Dod101 wrote:RockRabbit wrote:Nimrod103 wrote:However, a more interesting answer is that 57% of council tax (on average) gets swallowed up in social care:
Social care would seem to be the elephant in the room, and I am sure the Govt would be very keen to recieve suggestions of how that figure might be cut.
Well, Boris claimed that his Health & Social Care levy would solve the funding for this. It won't, but Boris is allowed to lie cause he's Boris.
The reality is that a chronic shortage of staff, inflation, the rise in the minimum wage and an ageing population mean that expenditure on social care is likely to increase in real terms over the coming years (and probably 12% plus in nominal terms over 2022 due to high inflation etc).
Solutions? Reduce the client/staff ratio (ie reduce quality of care), reduce demand (let the elderly rot/die at home), increase labour supply (only possible through immigration which isn't attractive (or in many cases possible) due to visa and Brexit red tape/restrictions. All this has an additional knock-on effect on the NHS which can't free up beds due to there being no social care places for many elderly patients.
Could also of course encourage more to plan ahead to cover at least some of the costs in looking after family members. Automatically looking to the State/Councils to do everything is simply nonsensical if we are not prepared to pay the taxes. I am sure that many could more efficiently provide the care themselves. Subcontracting to the Council the bits of life we don't like is unsustainable long term, as we are discovering.
Dod
tjh290633 wrote:Interesting to note that the Average Total Pay Index (K54U) has fallen by -1.77% between March and April, from 196.2 to 192.7. See earn01jun2022.xls, downloadable from the ONS web site at https://www.ons.gov.uk/employmentandlab ... ingsearn01 - and note that there are some changes to earlier months if you look at previous versions.

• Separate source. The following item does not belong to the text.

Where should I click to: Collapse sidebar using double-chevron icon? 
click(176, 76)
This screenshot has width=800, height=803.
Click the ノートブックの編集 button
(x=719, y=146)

April is, of course, the yardstick for the Triple Lock, and this reduced the annual increase from 8.32% in March to 5.54%. Is this a coincidence?
TJH
Dod101 wrote:The month for measuring the rise is actually September and the indexed part of the measure is the CPI for that month. September 2022 is likely to see a CPI of at least 10%, and thus it is likely that State Pensions will rise by at least this amount in April 2023.
Depends of course on what happens to wages in the meantime, but the assumption seems to be that the CPI will be the highest of the three measures used.